Electro wizards switch on to West

三月 21, 1997

Scientists from St Petersburg's Electrotechnical University (LETI), once a centre for secret Soviet military-industrial research, are turning to the west to capitalise on technical advances developed during years of confidential work.

Microelectronics experts and leaders in superconductive ceramics, key areas with military and nuclear applications, have won a clutch of contracts with European and United States companies since the collapse of the Soviet Union six years ago.

They include a project to develop microwave-tuning elements for wireless communication with Sandia National Laboratories in New Mexico, and development of high-temperature superconductive films for use in microchip technology, under a Copernicus grant. Twenty-four agreements have been signed on cooperation with foreign universities and research centres in eight countries, including France, Italy and Germany.

One of the first, negotiated by Andrei Kozirev, of the university's department of electronics, was to develop applications for the use of radioactive-proof silicon carbide microelectronic circuitry in compact nuclear reactors for use in space, with the US's international research centre. It led to a contract to develop a silicon carbide plate in which the rocket's electronic circuitry could be implanted.

The historic deal, previously unthinkable for an institution where undergraduates had to sign confidentiality contracts and research work was scrutinised by the KGB, opened the way for a host of other commercial projects. This even led to rumours that LETI's research scientists were poachers-turned-gamekeepers doing deals with the Pentagon.

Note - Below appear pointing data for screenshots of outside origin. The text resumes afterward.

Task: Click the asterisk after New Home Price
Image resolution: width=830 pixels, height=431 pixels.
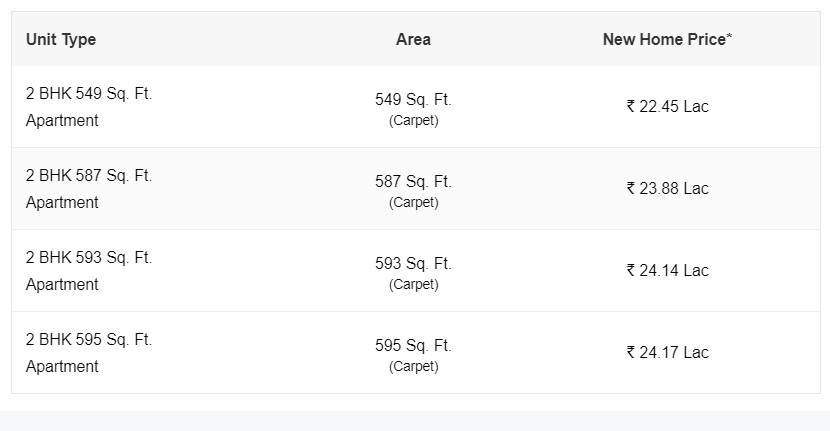Action: pos(729,36)
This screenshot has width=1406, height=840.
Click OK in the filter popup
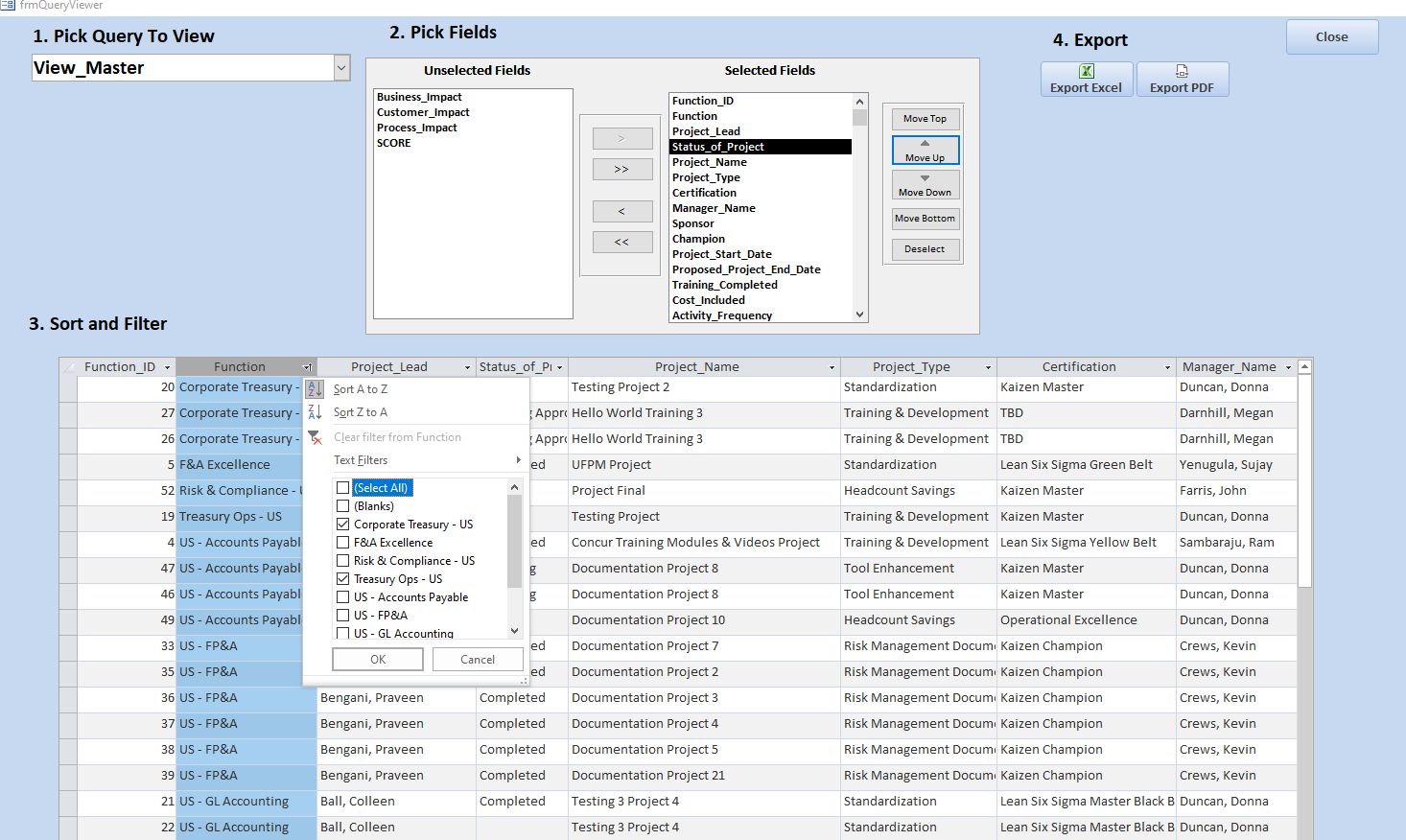(378, 660)
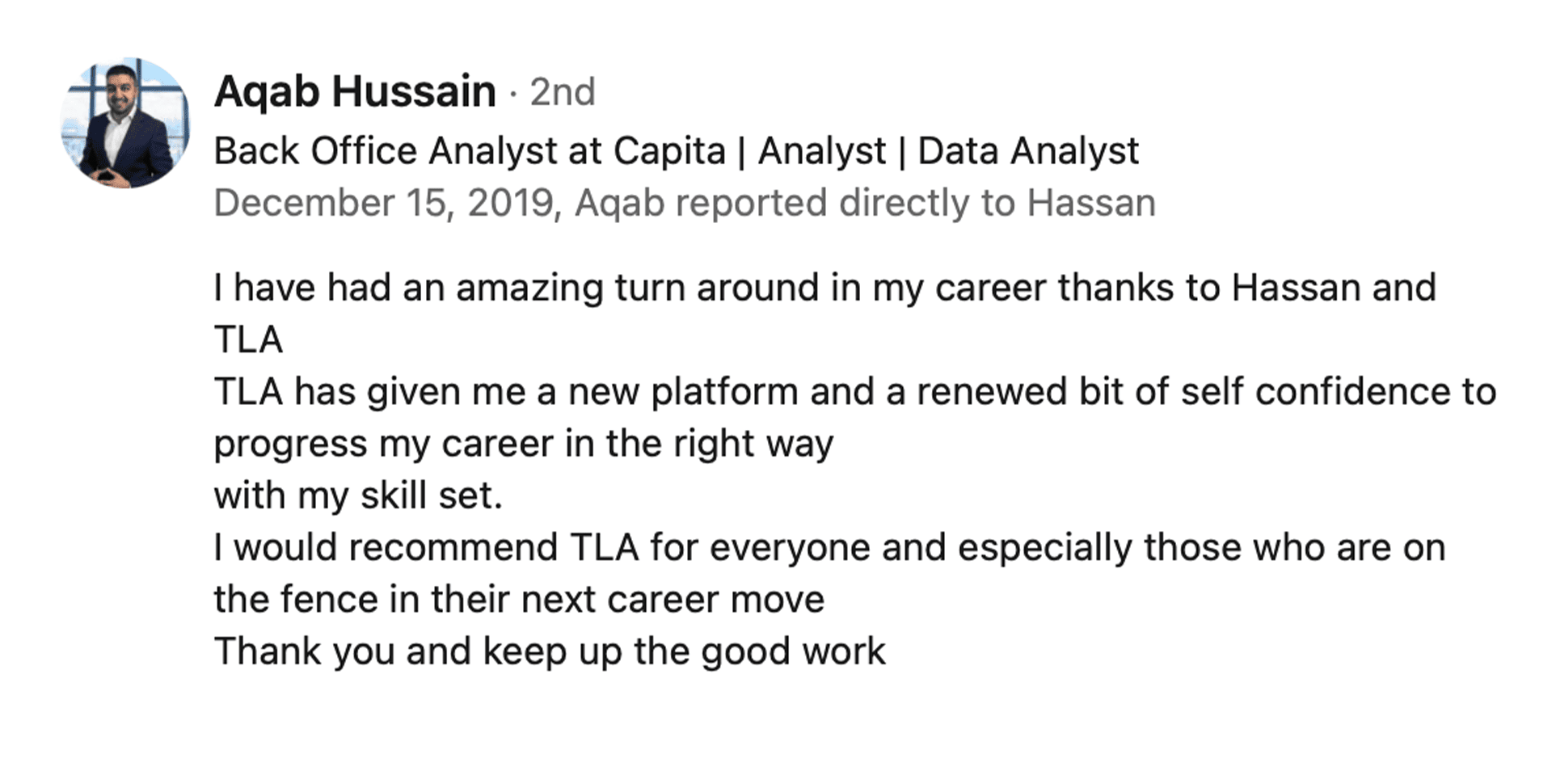Screen dimensions: 1556x784
Task: Click the Aqab Hussain name link
Action: pos(355,91)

University leaders deny that LETI has ever had any direct contacts with US military researchers, but Alexander Yanchesky, vice rector for international affairs during this period, who now runs an independent international school of management in the university, said he did not doubt that the Pentagon had managed to access LETI's research.

"I cannot prove that there were research projects between LETI and the Pentagon, because anything of this nature would never have been done directly, but I am 100 per cent sure (of indirect contact)." Such access, possible in the early years of post-Soviet Russia, would probably not be feasible today, he added.

"At the end of the 1980s and in the early 1990s public confidence in the KGB was at an all-time low: the KGB was being pilloried for the purges of 1937, its human rights record and other matters. The security system collapsed. This was the period when a KGB chief gave the Americans a detailed scheme of surveillance devices implanted in the new American Embassy in Moscow."

LETI's research is now subject to scrutiny and confidentiality tests by the KGB's successor, the Federal Security Bureau, but the level of security control is much more sensible, added Dr Yanchesky, who was forbidden to travel outside the Soviet Union until 1979 because of his systems-theory research background.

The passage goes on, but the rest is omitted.